A compiler optimization
Friday, January 12, 2007
Here are the times to run the demos/raytracer
benchmark in recent
Factor versions:
Version | Time (seconds) |
---|---|
0.85 | 43 |
0.86 | 51 |
0.87 | 51 |
0.88 | 29 |
I’m still not sure what’s behind the regression from 0.85 to 0.86, maybe I can reclaim that time too.
The performance gain comes from improved type inference. The compiler is
now able to remove overflow checks on loop index variables if it can
prove that they are bounded above by a fixnum. The raytracer benefits
form this because it calls vector
arithmetic words with arrays as arguments, and the length of an array is
always a fixnum.
Another less impressive gain is found for a similar reason when reading a 3mb file into a string:
Version | Time (seconds) |
---|---|
0.87 | 1.8 |
0.88 | 1 |
The code to read a file into a string:
"/Users/slava/repos/Factor/boot.image.ppc" 4 1024 * 1024 * [ stream-copy ] keep >string drop
I/O performance still sucks, as you can see. I omitted the 0.85 and 0.86 results because they are the same as 0.87.
I will now explain where the performance gain comes from.
The running example which will be used in the below description is the following short snippet:
dup type 0 eq? [ dup 5 < [ 1+ ] when ] when
The compiler here is able to remove both the type dispatch and overflow
check on the 1+
, transforming it from a full-fledged call to a
polymorphic word into a single instruction. This example is contrived
but it is exactly the simplest form of the very realistic case of a loop
counter being incremented in a recursive word, bounded by a fixnum such
as an array length.
The type inferencer maintains two forms of state; the association between values and their inferred classes in the current control flow path, and a map of constraints, where a constraint is basically a logical statement of the form “the value X has class Y”. In the constraint map, each key/value pair is like an implication; if the constraint in the key becomes true, then the inferencer assumes that the constraint in the value becomes true.
In the above example, type inference proceeds as follows. When the
inferencer sees the call to type
, it adds a bunch of constraint pairs
to the map of constraints:
(the output of 'type' is equal to 0) -> (the input is a fixnum)

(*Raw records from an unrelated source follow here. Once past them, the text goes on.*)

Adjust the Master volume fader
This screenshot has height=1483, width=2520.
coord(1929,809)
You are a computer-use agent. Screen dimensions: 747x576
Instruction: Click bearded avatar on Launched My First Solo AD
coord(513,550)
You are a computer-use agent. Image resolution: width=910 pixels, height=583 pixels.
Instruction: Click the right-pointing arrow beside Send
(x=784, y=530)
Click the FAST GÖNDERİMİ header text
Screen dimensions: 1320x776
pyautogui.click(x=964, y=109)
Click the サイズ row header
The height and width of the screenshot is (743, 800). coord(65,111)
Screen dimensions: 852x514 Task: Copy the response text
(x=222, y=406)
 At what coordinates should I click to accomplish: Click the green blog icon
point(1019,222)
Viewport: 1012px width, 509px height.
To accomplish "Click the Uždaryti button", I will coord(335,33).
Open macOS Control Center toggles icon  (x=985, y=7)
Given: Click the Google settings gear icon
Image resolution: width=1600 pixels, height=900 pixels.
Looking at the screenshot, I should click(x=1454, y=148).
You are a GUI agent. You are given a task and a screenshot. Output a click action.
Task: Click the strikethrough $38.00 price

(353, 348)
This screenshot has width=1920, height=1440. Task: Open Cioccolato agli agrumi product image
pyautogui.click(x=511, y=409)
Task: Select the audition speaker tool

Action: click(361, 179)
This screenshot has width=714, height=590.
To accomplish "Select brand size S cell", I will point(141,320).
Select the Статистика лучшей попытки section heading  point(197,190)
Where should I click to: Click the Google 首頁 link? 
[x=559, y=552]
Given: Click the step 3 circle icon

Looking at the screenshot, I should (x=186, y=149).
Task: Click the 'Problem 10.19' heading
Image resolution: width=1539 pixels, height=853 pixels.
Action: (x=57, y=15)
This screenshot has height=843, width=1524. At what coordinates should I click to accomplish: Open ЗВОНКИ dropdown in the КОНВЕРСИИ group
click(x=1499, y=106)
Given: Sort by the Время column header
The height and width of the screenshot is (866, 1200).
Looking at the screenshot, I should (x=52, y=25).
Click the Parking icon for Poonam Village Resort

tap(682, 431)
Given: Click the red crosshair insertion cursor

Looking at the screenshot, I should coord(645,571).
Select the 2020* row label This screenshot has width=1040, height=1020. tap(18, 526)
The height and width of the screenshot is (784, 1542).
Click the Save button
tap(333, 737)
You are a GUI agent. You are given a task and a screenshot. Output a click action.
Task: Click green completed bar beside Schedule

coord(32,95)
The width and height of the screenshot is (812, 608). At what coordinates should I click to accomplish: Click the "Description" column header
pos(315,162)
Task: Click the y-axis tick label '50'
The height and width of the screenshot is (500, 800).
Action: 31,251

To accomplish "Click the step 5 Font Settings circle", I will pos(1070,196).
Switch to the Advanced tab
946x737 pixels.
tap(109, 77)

(the output of 'type' is equal to 1) -> (the input is a bignum)
...
Then, the inferencer sees the eq?
word, and notices that one of the
inputs is a literal. This forces a new constraint pair to be added to
the constraint map:
(the output of 'eq?' is equal to t) -> (the first input of 'eq?' is equal to 0)
Next, the inferencer proceeds to infer types inside the when
conditional. Upon entering the body of the conditional, the inferencer
makes an assumption:
(the type of the top of the stack is t)
Upon making this assumption, it checks the constraint map for any
additional facts that this assumption may imply. As it turns out, the
constraints set up previously yield some information. It was recorded
that the assumption that the top of the stack is true implies that
(the first input of 'eq?' is equal to 0)
, which implies that
(the input to 'type' is a fixnum)
.
So inside the branch, the type inferencer now knows that the top of the
stack is a fixnum. The call to <
is inlined and the type dispatch is
removed, thus replacing it with fixnum<
.
This is where the fun begins. If fixnum<
returns true, then the first
input is less than the second. This is completely obvious. However, the
second input must be less than or equal to the most positive fixnum. So
by transitivity, the first input must be strictly less than the most
positive fixnum. The type inferencer knows this, and the fixnum<
word
defines a constraint to this effect.
There is a new type in Factor now:
PREDICATE: fixnum small 1+ fixnum? ;
The fixnum<
word defines a constraint of the form:
(the output of 'fixnum<' is t) -> (the first input is small)
Once again, we have a branch, inside which the type inferencer assumes
the top of the stack is t
, which by a previous implication forces the
type inferencer to assume the top of the stack is small.
At this point, the call to 1+
is reached, and the definition of the
polymorphic 1+
is inlined and specialized to the case of a fixnum
input. This replaces the call to 1+
with 1 fixnum+
.
The type inference is almost done. However, there is still one thing to
do. An optimizer hook for fixnum+
word notices that one of its inputs
is small and the other input is 1, and this replaces the call to
fixnum+
with fixnum+fast
, which has no overflow check and compiles
to a single instruction.
Here is an example of very pretty stack code defining the type inference
rule for <
:
! if a is less than b and b is a fixnum, then a is small
\ < [
[
small 0 `input class,
fixnum 0 `input class,
fixnum 1 `input class,
general-t 0 `output class,
] set-constraints
] "constraints" set-word-prop
It is worth noting that as long as your integers still have arbitrary precision, none of these optimizations would be any easier with a static type system. I’m sure GHC does something very similar to this.